PROMPT>
Write the records out again, exactly.

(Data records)
• • •

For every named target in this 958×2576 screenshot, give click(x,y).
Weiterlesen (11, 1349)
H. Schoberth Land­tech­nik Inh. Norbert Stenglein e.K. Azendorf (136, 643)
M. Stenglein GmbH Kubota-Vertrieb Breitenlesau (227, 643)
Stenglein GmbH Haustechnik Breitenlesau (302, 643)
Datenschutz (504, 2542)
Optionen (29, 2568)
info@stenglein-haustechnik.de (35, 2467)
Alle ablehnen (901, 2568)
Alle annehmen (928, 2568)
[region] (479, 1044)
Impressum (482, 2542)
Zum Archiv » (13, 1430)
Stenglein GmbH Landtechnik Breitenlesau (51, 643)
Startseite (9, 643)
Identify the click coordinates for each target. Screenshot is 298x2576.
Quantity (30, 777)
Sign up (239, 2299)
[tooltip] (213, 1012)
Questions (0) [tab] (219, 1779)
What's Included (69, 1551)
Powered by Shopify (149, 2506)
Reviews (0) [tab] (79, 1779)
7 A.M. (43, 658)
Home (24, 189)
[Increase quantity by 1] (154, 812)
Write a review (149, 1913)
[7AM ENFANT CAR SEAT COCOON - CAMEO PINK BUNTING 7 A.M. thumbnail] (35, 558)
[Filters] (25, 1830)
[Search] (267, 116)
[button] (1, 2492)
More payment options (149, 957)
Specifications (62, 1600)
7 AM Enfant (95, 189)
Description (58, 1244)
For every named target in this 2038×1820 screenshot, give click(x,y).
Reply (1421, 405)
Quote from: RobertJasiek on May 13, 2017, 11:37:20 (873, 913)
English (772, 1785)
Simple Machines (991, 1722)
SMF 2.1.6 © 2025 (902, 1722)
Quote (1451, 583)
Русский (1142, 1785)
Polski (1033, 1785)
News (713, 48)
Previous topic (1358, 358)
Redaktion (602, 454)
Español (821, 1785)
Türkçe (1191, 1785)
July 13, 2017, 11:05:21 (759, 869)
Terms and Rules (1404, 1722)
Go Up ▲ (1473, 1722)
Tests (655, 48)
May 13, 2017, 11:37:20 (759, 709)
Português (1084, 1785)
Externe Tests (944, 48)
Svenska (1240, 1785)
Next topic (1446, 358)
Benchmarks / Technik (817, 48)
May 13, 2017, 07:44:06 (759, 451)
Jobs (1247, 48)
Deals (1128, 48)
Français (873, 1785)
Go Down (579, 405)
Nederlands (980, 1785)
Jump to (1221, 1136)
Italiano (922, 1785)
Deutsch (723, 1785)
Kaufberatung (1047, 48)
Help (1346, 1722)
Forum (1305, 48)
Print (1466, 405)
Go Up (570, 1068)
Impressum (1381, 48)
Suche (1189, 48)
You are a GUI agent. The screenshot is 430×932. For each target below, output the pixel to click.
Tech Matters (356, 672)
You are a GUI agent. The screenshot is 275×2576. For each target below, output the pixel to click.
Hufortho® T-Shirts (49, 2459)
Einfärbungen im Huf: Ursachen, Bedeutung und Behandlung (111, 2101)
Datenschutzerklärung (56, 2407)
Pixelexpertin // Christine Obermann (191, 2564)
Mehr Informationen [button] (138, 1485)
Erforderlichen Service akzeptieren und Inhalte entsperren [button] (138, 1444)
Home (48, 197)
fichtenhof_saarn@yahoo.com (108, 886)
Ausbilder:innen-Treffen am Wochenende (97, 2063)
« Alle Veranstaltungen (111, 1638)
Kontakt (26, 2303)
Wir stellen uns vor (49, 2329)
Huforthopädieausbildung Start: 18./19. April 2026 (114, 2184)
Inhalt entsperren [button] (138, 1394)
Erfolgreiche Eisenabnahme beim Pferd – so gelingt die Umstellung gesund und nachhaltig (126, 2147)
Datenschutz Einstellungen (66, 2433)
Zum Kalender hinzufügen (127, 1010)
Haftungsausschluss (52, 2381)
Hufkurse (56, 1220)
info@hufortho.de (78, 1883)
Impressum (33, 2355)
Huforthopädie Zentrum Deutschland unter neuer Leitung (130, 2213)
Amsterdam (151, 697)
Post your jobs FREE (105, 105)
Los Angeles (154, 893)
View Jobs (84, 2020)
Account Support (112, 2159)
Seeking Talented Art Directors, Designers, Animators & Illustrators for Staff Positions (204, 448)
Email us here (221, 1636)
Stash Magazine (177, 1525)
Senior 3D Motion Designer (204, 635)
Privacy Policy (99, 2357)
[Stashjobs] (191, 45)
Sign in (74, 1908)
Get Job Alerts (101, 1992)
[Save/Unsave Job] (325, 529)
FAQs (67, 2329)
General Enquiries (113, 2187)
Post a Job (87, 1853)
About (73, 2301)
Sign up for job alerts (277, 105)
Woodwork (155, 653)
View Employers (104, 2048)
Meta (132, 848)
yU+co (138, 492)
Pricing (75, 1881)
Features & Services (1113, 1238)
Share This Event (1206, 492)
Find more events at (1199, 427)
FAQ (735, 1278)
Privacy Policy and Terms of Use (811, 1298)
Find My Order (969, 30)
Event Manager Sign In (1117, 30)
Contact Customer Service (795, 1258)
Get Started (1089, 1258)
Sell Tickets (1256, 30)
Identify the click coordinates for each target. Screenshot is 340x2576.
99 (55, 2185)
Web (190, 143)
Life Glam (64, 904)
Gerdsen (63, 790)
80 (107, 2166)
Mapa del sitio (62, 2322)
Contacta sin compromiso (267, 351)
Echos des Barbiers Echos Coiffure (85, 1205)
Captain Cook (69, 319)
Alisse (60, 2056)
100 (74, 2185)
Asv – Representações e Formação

• • •

SOLUTION>
For every named target in this 958×2576 screenshot, give click(x,y).
Weiterlesen (11, 1349)
H. Schoberth Land­tech­nik Inh. Norbert Stenglein e.K. Azendorf (136, 643)
M. Stenglein GmbH Kubota-Vertrieb Breitenlesau (227, 643)
Stenglein GmbH Haustechnik Breitenlesau (302, 643)
Datenschutz (504, 2542)
Optionen (29, 2568)
info@stenglein-haustechnik.de (35, 2467)
Alle ablehnen (901, 2568)
Alle annehmen (928, 2568)
[region] (479, 1044)
Impressum (482, 2542)
Zum Archiv » (13, 1430)
Stenglein GmbH Landtechnik Breitenlesau (51, 643)
Startseite (9, 643)
Identify the click coordinates for each target. Screenshot is 298x2576.
Quantity (30, 777)
Sign up (239, 2299)
[tooltip] (213, 1012)
Questions (0) [tab] (219, 1779)
What's Included (69, 1551)
Powered by Shopify (149, 2506)
Reviews (0) [tab] (79, 1779)
7 A.M. (43, 658)
Home (24, 189)
[Increase quantity by 1] (154, 812)
Write a review (149, 1913)
[7AM ENFANT CAR SEAT COCOON - CAMEO PINK BUNTING 7 A.M. thumbnail] (35, 558)
[Filters] (25, 1830)
[Search] (267, 116)
[button] (1, 2492)
More payment options (149, 957)
Specifications (62, 1600)
7 AM Enfant (95, 189)
Description (58, 1244)
For every named target in this 2038×1820 screenshot, give click(x,y).
Reply (1421, 405)
Quote from: RobertJasiek on May 13, 2017, 11:37:20 (873, 913)
English (772, 1785)
Simple Machines (991, 1722)
SMF 2.1.6 © 2025 (902, 1722)
Quote (1451, 583)
Русский (1142, 1785)
Polski (1033, 1785)
News (713, 48)
Previous topic (1358, 358)
Redaktion (602, 454)
Español (821, 1785)
Türkçe (1191, 1785)
July 13, 2017, 11:05:21 (759, 869)
Terms and Rules (1404, 1722)
Go Up ▲ (1473, 1722)
Tests (655, 48)
May 13, 2017, 11:37:20 (759, 709)
Português (1084, 1785)
Externe Tests (944, 48)
Svenska (1240, 1785)
Next topic (1446, 358)
Benchmarks / Technik (817, 48)
May 13, 2017, 07:44:06 (759, 451)
Jobs (1247, 48)
Deals (1128, 48)
Français (873, 1785)
Go Down (579, 405)
Nederlands (980, 1785)
Jump to (1221, 1136)
Italiano (922, 1785)
Deutsch (723, 1785)
Kaufberatung (1047, 48)
Help (1346, 1722)
Forum (1305, 48)
Print (1466, 405)
Go Up (570, 1068)
Impressum (1381, 48)
Suche (1189, 48)
You are a GUI agent. The screenshot is 430×932. For each target below, output the pixel to click.
Tech Matters (356, 672)
You are a GUI agent. The screenshot is 275×2576. For each target below, output the pixel to click.
Hufortho® T-Shirts (49, 2459)
Einfärbungen im Huf: Ursachen, Bedeutung und Behandlung (111, 2101)
Datenschutzerklärung (56, 2407)
Pixelexpertin // Christine Obermann (191, 2564)
Mehr Informationen [button] (138, 1485)
Erforderlichen Service akzeptieren und Inhalte entsperren [button] (138, 1444)
Home (48, 197)
fichtenhof_saarn@yahoo.com (108, 886)
Ausbilder:innen-Treffen am Wochenende (97, 2063)
« Alle Veranstaltungen (111, 1638)
Kontakt (26, 2303)
Wir stellen uns vor (49, 2329)
Huforthopädieausbildung Start: 18./19. April 2026 (114, 2184)
Inhalt entsperren [button] (138, 1394)
Erfolgreiche Eisenabnahme beim Pferd – so gelingt die Umstellung gesund und nachhaltig (126, 2147)
Datenschutz Einstellungen (66, 2433)
Zum Kalender hinzufügen (127, 1010)
Haftungsausschluss (52, 2381)
Hufkurse (56, 1220)
info@hufortho.de (78, 1883)
Impressum (33, 2355)
Huforthopädie Zentrum Deutschland unter neuer Leitung (130, 2213)
Amsterdam (151, 697)
Post your jobs FREE (105, 105)
Los Angeles (154, 893)
View Jobs (84, 2020)
Account Support (112, 2159)
Seeking Talented Art Directors, Designers, Animators & Illustrators for Staff Positions (204, 448)
Email us here (221, 1636)
Stash Magazine (177, 1525)
Senior 3D Motion Designer (204, 635)
Privacy Policy (99, 2357)
[Stashjobs] (191, 45)
Sign in (74, 1908)
Get Job Alerts (101, 1992)
[Save/Unsave Job] (325, 529)
FAQs (67, 2329)
General Enquiries (113, 2187)
Post a Job (87, 1853)
About (73, 2301)
Sign up for job alerts (277, 105)
Woodwork (155, 653)
View Employers (104, 2048)
Meta (132, 848)
yU+co (138, 492)
Pricing (75, 1881)
Features & Services (1113, 1238)
Share This Event (1206, 492)
Find more events at (1199, 427)
FAQ (735, 1278)
Privacy Policy and Terms of Use (811, 1298)
Find My Order (969, 30)
Event Manager Sign In (1117, 30)
Contact Customer Service (795, 1258)
Get Started (1089, 1258)
Sell Tickets (1256, 30)
Identify the click coordinates for each target. Screenshot is 340x2576.
99 (55, 2185)
Web (190, 143)
Life Glam (64, 904)
Gerdsen (63, 790)
80 (107, 2166)
Mapa del sitio (62, 2322)
Contacta sin compromiso (267, 351)
Echos des Barbiers Echos Coiffure (85, 1205)
Captain Cook (69, 319)
Alisse (60, 2056)
100 (74, 2185)
Asv – Representações e Formação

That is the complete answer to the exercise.